* **Document text**:
Are Your Weight Loss Resolutions Failing?

Whether you’re just starting a new exercise regime for 2018 or already tinkering with your plan, congratulations – you’re among millions of Americans trying to sweat off the holiday sluggishness.

Embarking on a physical activity program is a good goal, health experts say, especially if you’re doing it for the right reasons – to improve overall health and feel better. As part of such a goal, it’s important to find a fitness plan that suits your needs.

1. Pace yourself

Consider exercising frequently but also “slow and easy” at first, said exercise physiologist Dr. Cris Slentz, an assistant professor in the Department of Medicine at Duke University Medical Center.

And, it’s important to remember that it takes time.

“Don’t expect too much too fast,” he said.

Starting modestly with 15- to 20-minute sessions of physical activity gets the process going. Gradually, you can ramp up in intensity and duration.

Exercising every day or almost every day makes fitness part of a regular routine. The main question then becomes not “Do I exercise?” but “When do I exercise?” Slentz said.overweight woman

2. Remember the big picture

Health benefits connected to exercise are numerous. Most research has focused on aerobic exercise, Slentz noted, which includes activities such as brisk walking, jogging, uphill walking, bicycling and swimming.

* **Data excerpts**:
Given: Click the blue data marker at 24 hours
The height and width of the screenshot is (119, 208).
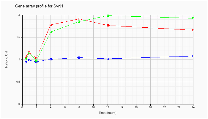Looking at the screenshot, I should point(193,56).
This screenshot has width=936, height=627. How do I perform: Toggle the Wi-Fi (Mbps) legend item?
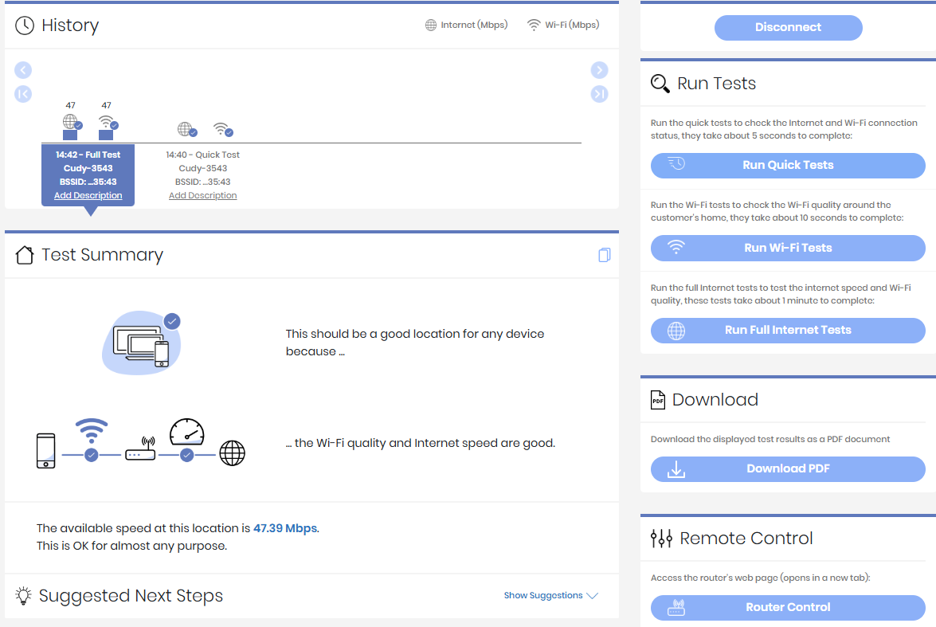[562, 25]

* **Requirement 1**:
Reproduce the weight loss article from "Consider exercising frequently" to "bicycling and swimming.", inclusive, substituting "exercise" for "physical activity".
* **Requirement 2**:
According to the weight loss article, what position does Dr. Cris Slentz hold?
* **Requirement 3**:
Based on the weight loss article, explain why exercising every day or almost every day is recommended.

* **Task solution 1**:
Consider exercising frequently but also “slow and easy” at first, said exercise physiologist Dr. Cris Slentz, an assistant professor in the Department of Medicine at Duke University Medical Center.

And, it’s important to remember that it takes time.

“Don’t expect too much too fast,” he said.

Starting modestly with 15- to 20-minute sessions of exercise gets the process going. Gradually, you can ramp up in intensity and duration.

Exercising every day or almost every day makes fitness part of a regular routine. The main question then becomes not “Do I exercise?” but “When do I exercise?” Slentz said.overweight woman

2. Remember the big picture

Health benefits connected to exercise are numerous. Most research has focused on aerobic exercise, Slentz noted, which includes activities such as brisk walking, jogging, uphill walking, bicycling and swimming.

* **Task solution 2**:
He is an assistant professor in the Department of Medicine at Duke University Medical Center.

* **Task solution 3**:
Exercising every day or almost every day makes fitness part of a regular routine. As a result, the main question becomes not whether to exercise but when to exercise.